# Problem requirements
Find the string "vertical" in the records. Copy every line it appears in.

# Data in this exercise
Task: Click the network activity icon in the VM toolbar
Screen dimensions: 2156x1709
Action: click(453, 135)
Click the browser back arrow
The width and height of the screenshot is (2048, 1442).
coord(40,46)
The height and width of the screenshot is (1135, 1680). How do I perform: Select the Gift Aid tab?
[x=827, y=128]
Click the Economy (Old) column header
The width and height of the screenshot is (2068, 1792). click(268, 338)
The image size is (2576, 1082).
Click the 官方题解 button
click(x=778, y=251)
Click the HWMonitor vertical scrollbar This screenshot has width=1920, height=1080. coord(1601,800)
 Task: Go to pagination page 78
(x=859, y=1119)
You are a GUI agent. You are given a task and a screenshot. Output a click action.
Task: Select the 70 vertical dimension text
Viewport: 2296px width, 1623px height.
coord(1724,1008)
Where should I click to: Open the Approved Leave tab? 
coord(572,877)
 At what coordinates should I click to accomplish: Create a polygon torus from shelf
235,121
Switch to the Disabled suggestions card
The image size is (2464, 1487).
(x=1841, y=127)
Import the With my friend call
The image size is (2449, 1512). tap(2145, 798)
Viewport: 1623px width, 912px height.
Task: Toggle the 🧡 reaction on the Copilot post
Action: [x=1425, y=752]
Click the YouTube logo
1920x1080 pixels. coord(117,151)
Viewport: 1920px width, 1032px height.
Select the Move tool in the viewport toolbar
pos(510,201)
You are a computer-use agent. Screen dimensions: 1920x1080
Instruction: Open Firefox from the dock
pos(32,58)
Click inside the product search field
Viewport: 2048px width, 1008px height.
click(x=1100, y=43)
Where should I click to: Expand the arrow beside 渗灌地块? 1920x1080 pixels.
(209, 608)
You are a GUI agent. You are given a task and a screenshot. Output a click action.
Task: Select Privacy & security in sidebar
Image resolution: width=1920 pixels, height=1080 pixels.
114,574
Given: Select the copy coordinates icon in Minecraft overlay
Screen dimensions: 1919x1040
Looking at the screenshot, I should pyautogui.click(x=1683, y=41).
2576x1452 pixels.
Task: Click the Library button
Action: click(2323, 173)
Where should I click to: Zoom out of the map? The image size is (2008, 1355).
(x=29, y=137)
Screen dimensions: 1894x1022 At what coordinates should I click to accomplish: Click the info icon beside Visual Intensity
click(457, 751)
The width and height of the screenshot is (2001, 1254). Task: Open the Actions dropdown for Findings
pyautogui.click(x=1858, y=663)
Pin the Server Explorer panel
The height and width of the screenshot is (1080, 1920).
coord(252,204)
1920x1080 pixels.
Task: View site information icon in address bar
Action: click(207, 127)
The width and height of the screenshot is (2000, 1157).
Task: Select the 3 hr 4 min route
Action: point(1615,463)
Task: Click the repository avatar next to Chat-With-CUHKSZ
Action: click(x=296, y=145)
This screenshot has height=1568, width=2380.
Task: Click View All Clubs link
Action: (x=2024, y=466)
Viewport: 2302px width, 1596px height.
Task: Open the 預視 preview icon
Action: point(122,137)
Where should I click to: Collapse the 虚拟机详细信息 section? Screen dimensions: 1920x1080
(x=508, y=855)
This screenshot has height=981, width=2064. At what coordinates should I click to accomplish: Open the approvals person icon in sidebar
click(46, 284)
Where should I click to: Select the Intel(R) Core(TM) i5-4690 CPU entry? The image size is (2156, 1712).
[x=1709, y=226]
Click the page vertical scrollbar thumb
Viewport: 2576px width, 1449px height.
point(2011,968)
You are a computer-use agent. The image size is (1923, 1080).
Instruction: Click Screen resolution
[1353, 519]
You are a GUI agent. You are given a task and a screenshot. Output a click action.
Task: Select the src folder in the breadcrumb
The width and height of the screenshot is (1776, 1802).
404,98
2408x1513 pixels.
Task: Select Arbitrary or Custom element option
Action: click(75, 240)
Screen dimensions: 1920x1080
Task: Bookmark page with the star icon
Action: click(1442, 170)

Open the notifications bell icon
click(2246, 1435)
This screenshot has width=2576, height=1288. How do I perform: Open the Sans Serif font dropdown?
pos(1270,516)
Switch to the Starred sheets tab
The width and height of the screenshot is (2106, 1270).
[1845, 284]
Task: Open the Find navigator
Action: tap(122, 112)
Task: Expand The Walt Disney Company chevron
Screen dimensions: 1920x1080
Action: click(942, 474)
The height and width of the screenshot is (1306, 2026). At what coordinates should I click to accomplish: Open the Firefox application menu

# Solution
Click the HWMonitor vertical scrollbar This screenshot has width=1920, height=1080. coord(1601,800)
Task: Select the 70 vertical dimension text
Click the page vertical scrollbar thumb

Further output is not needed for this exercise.